Come potrebbe essere il nostro futuro prossimo in uscita dalle restrizioni dettate dall’emergenza Coronavirus? Una vera e propria ‘finestra sul futuro’ riguardo uno dei possibili scenari post-pandemici, anche in termini di ripresa del reparto produttivo nazionale, regionale e cittadino lo potrebbe offrire uno sguardo su Wuhan. A raccontarlo è Lorenzo Mastrotto, sales manager dell’azienda vicentina Fiamm, operante in Cina e nel sud-Est asiatico che vive nella cittadina da cui è scoppiata la pandemia. “Da noi la quarantena è finita da inizio Aprile – racconta –  c’è solo l’obbligo di utilizzare un’app sullo smartphone ovunque si voglia andare: supermercato, metropolitana, ufficio, taxi, il mio parco di casa. Nessuno si è posto il problema della privacy”.

Lorenzo ha raccontato la sua nuova quotidianità durante il programma “Inner Talks”, il ciclo di incontri virtuali, ideato e condotto dal digital lawyer e produttore Alfredo Esposito, in cui professionisti italiani residenti all’estero condividono le loro narrazioni e percezioni sull’emergenza legata al Covid19 nel loro settore lavorativo e nella società. L’iniziativa è realizzata in collaborazione con la digital law firm Difesa d’Autore. “Noi in Cina stiamo bene, meglio di voi. Io e la mia famiglia oggi siamo andati sul fiume ed abbiamo giocato con l’aquilone lungo il fiume: siamo tornati ad assaporare la libertà”, ha detto Lorenzo.

L’APP – Il manager ha raccontato che la popolazione cinese ha reagito serenamente all’esplosione del Coronavirus. “Avendo avuto esperienza nel 2003 con la SARS non è stata un’esperienza nuova per noi. All’inizio gli anziani soprattutto andavano al parco senza mascherina quindi si sono inasprite le normative ed hanno, ad esempio, imposto l’obbligo di spesa a domicilio. Adesso la quarantena è finita ma rimane l’obbligo di utilizzare un’app sullo smartphone che, inquadrando un qr code, permette di tracciare il movimento dei cittadini per scoprire eventualmente asintomatici o malati. Se il codice è “verde” significa che io posso uscire perchè vivo in un’area in cui non ci sono state infezioni negli ultimi 14 giorni. Devo utilizzare quest’app ovunque supermercato, metropolitana, ufficio, taxi, il mio parco di casa. In metropolitana c’è un qr code anche nei singoli vagoni. È il metodo che serve a discriminare gli infetti e a permettere la circolazione di chi non lo è”.

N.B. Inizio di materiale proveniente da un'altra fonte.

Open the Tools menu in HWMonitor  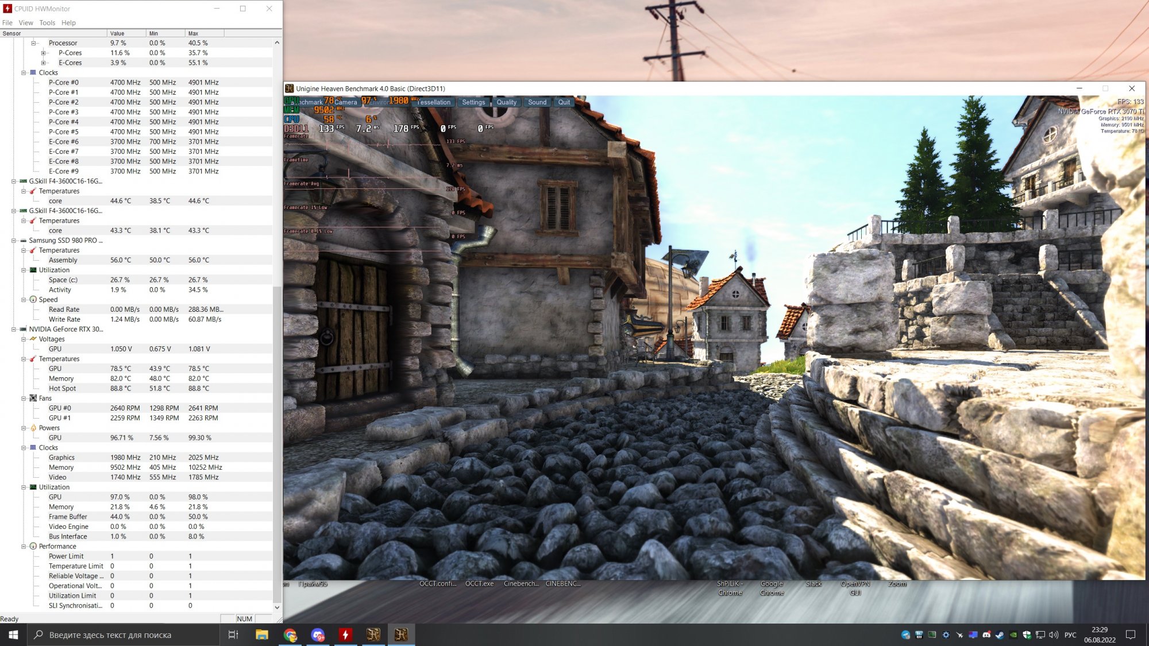pos(47,23)
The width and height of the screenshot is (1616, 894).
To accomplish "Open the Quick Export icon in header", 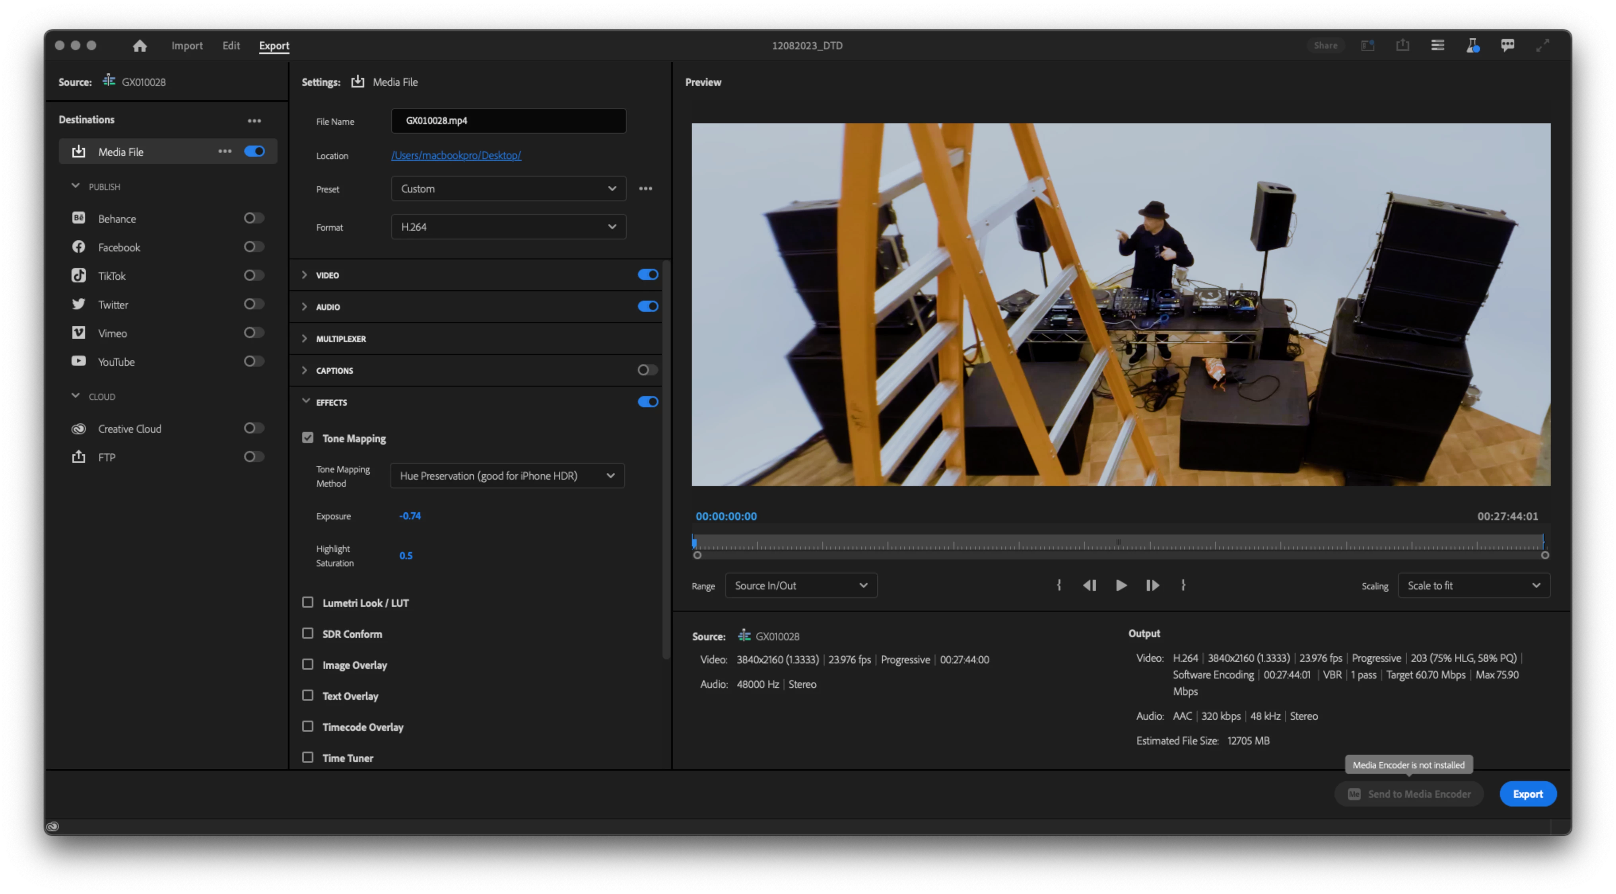I will click(x=1403, y=45).
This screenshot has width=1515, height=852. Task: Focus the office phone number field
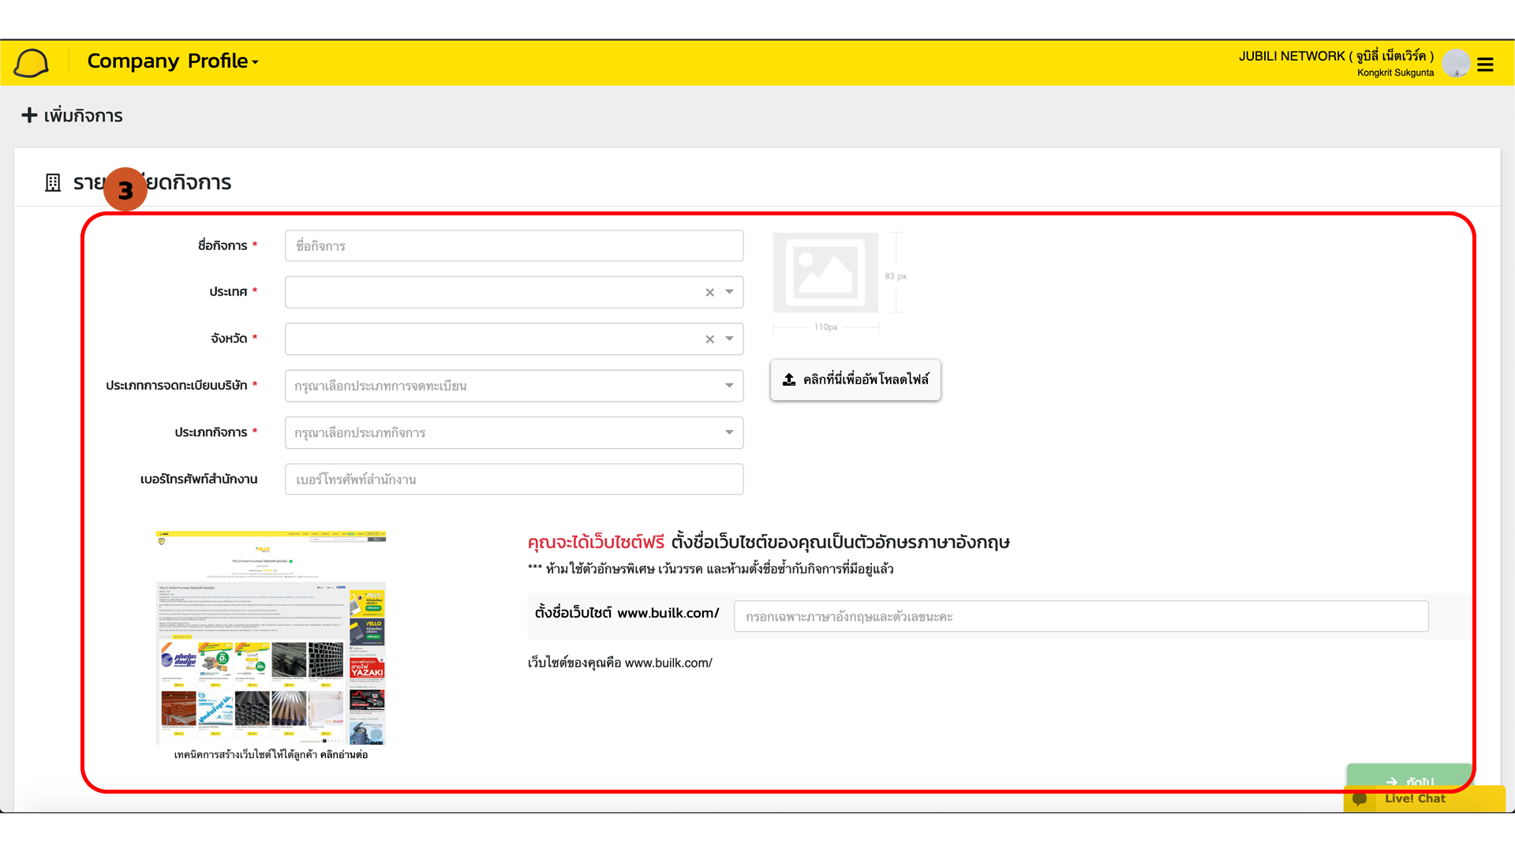coord(514,480)
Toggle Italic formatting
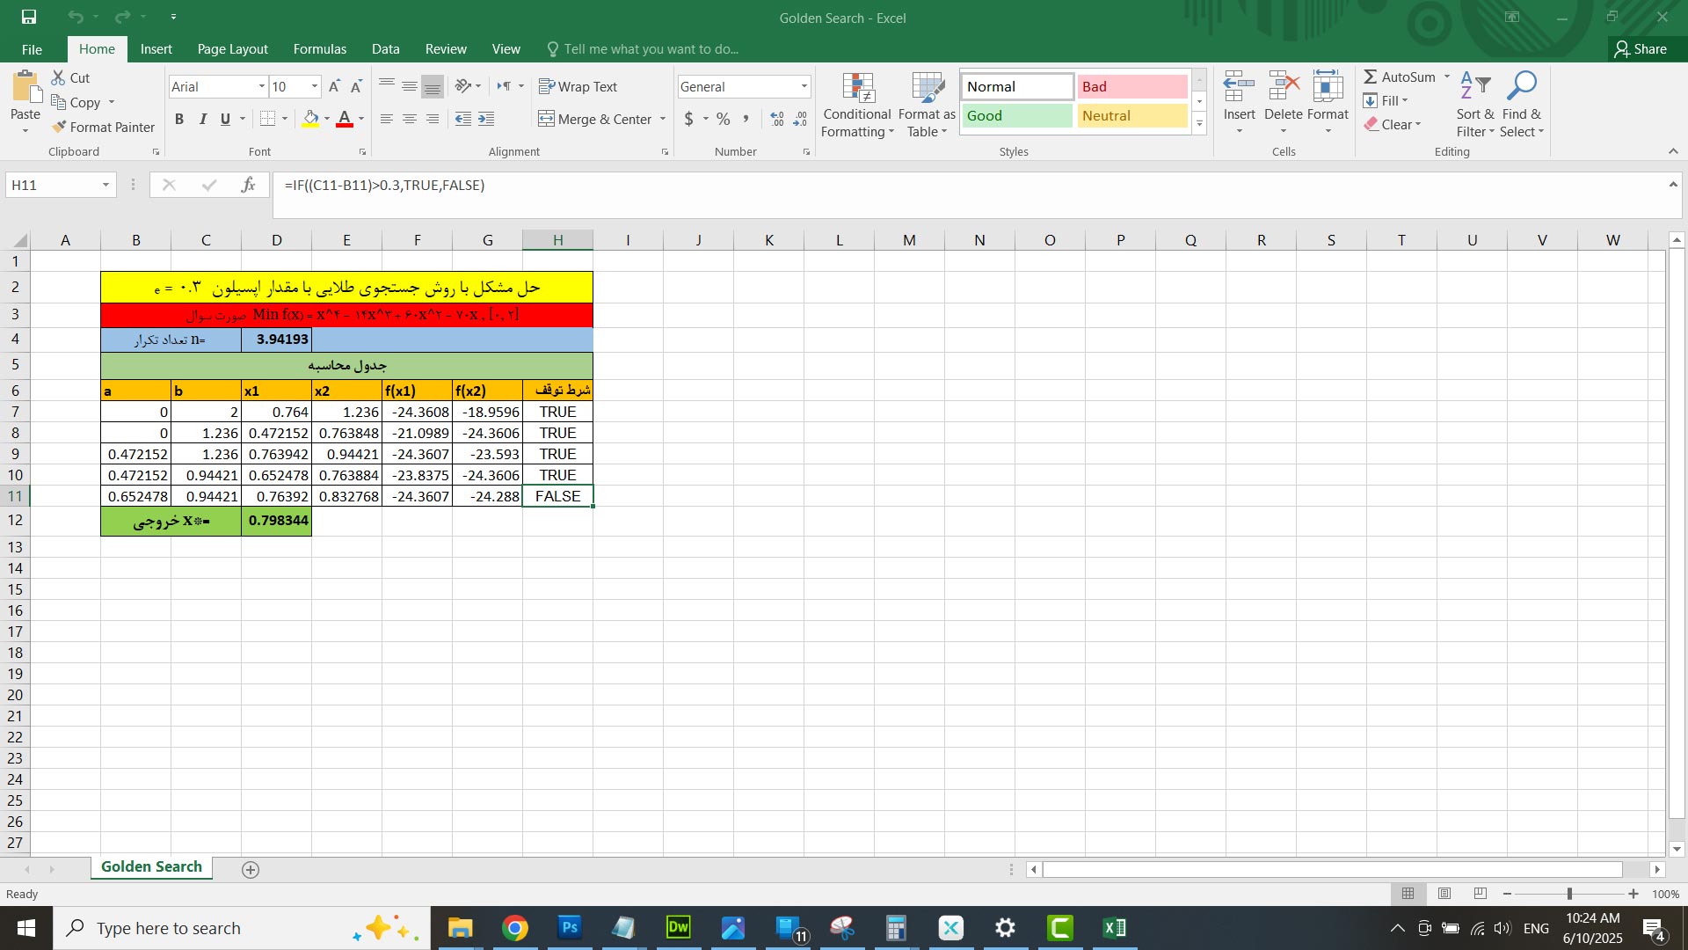Screen dimensions: 1688x950 pos(202,119)
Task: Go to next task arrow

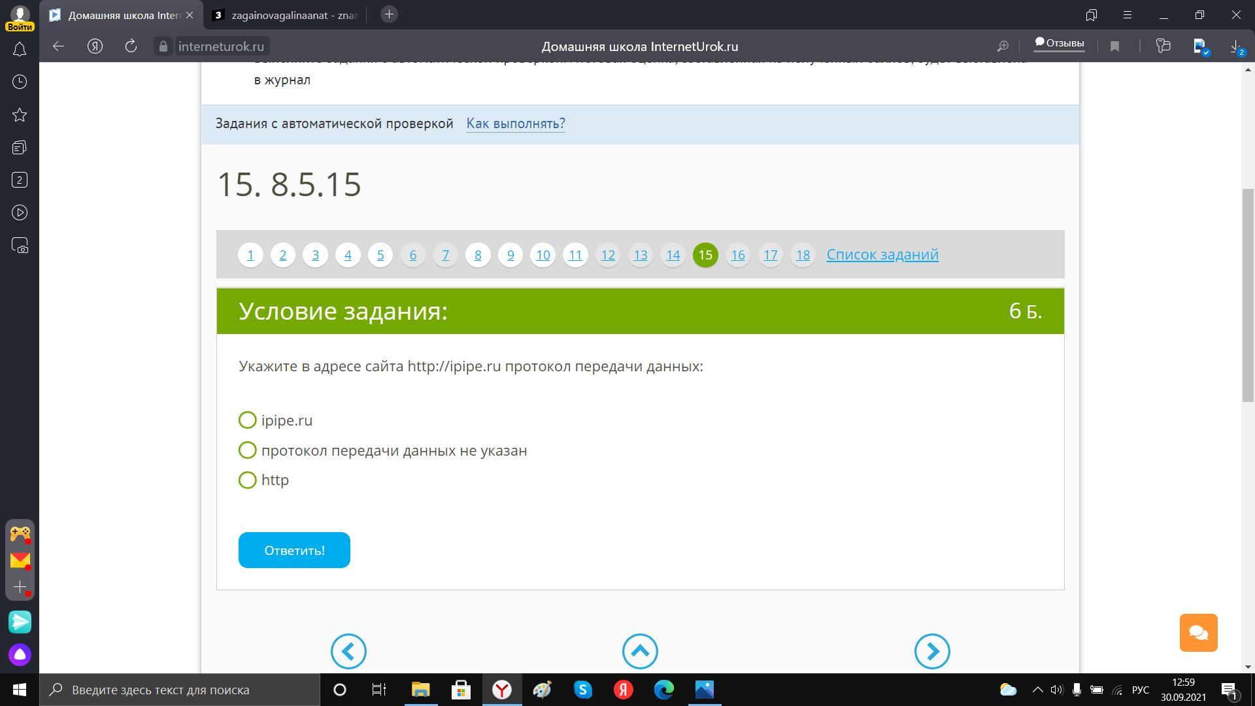Action: 931,651
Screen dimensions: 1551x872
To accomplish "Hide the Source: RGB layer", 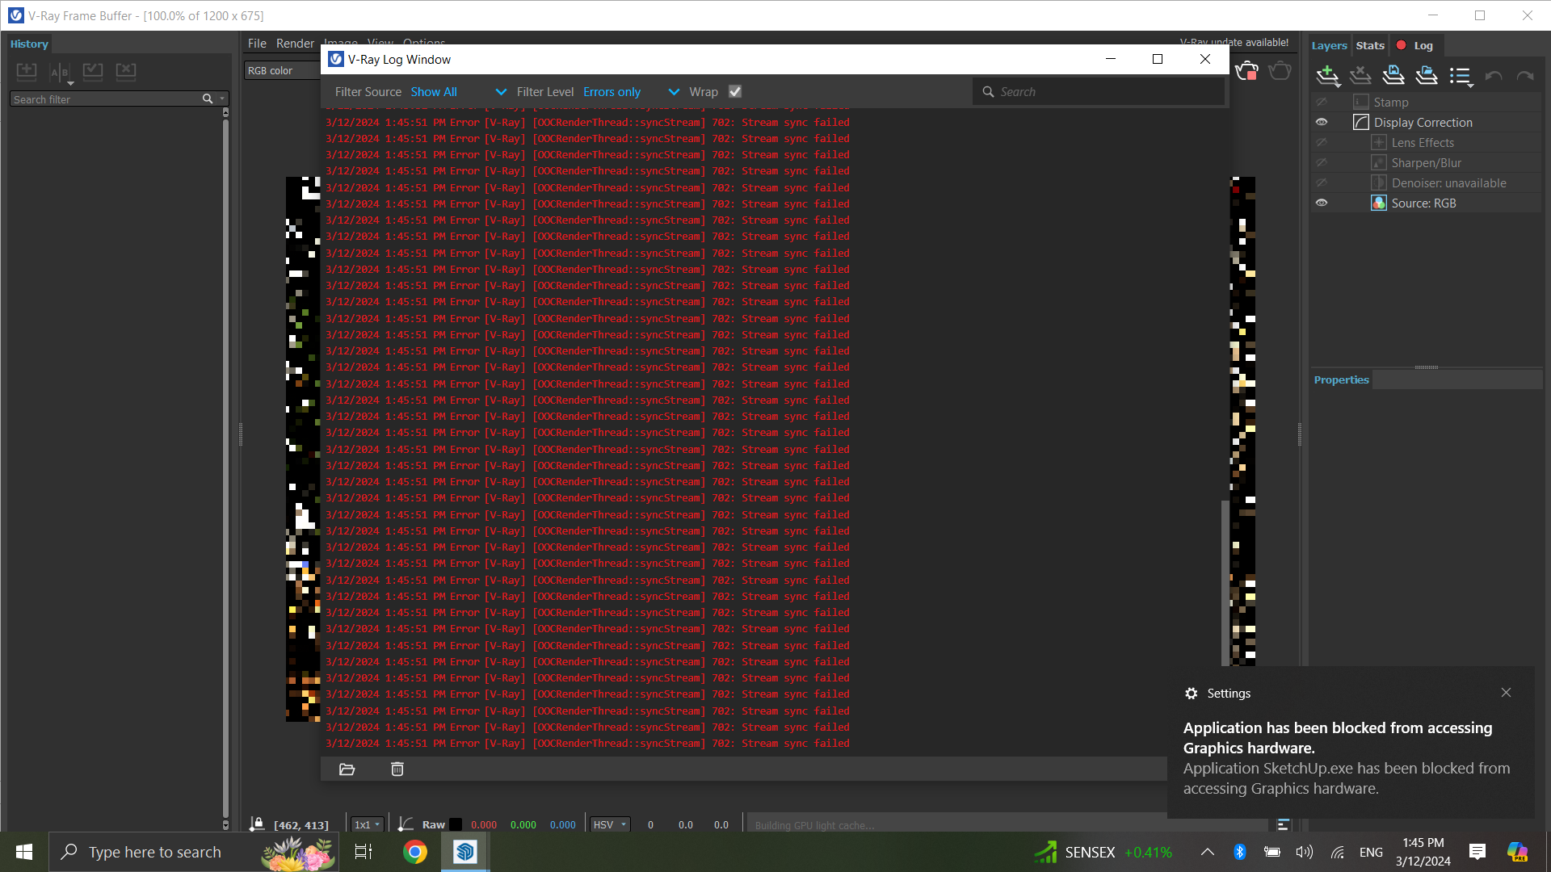I will [1322, 203].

LA PRIVACY – Sulle questioni relative alla privacy Lorenzo racconta che la situazione è assai differente rispetto alle polemiche esplose in Italia e che hanno reso l’utilizzo dell’App facoltativa. “Non abbiamo vissuto problemi di privacy, qui non ‘esiste’ se non nelle discussioni filosofiche tra intellettuali locali. Il grosso della popolazione non si preoccupa, vista la vastità di APP già utilizzate. Qui non ci sono stati tamponi di massa ma si è proceduto a fare TAC polmonari per verificare quanto meno l’impatto del virus sui degenti, nel caso in cui non venissero evidenziate lesioni si è dato priorità alla cura di altri pazienti più gravi”.

LA RIPARTENZA –  La Cina è ripartita a scaglioni, non ci sono state le varie fasi che si prospettano in Italia. Il blocco totale è durato 3 settimane, da metà Febbraio alcune province già stavano ripartendo. “Ad oggi in queste province meno colpite le scuole ad esempio sono ripartite – ha detto Lorenzo – In Italia sono state chiuse tutte le regioni a prescindere dal grado di diffusione del virus, non in Cina”. E fa un confronto con la situazione delle regioni italiane: se Napoli fosse stato uno stato autonomo in questo momento potrebbe tranquillamente essere aperta, limitando i movimenti all’interno della città e della regione. Insomma, dato che nel Sud Italia la situazione è stata abbastanza controllata si potrebbe pensare di riaprire gli uffici e le industrie potrebbero riaprire. Qui in Cina molte province non hanno subito una quarantena estesa ed il blocco dell’intero paese è durato solo tre settimane”.

Lo streaming degli incontri di “Inner Talks” è disponibile sulla pagina Facebook della law firm ‘Difesa d’autore’ e su quella della casa di produzione ‘Subcava Sonora‘.
Dopo l’appuntamento di domenica 26, il ciclo si chiuderà martedì 28 aprile con l’intervista alla vlogger Kiari Ladyboss, fondatrice dell’agenzia di viaggi online “New York City 4”, che condividerà le sue sensazioni ed esperienze dalla grande mela, il centro nevralgico americano dell’epidemia di Coronavirus.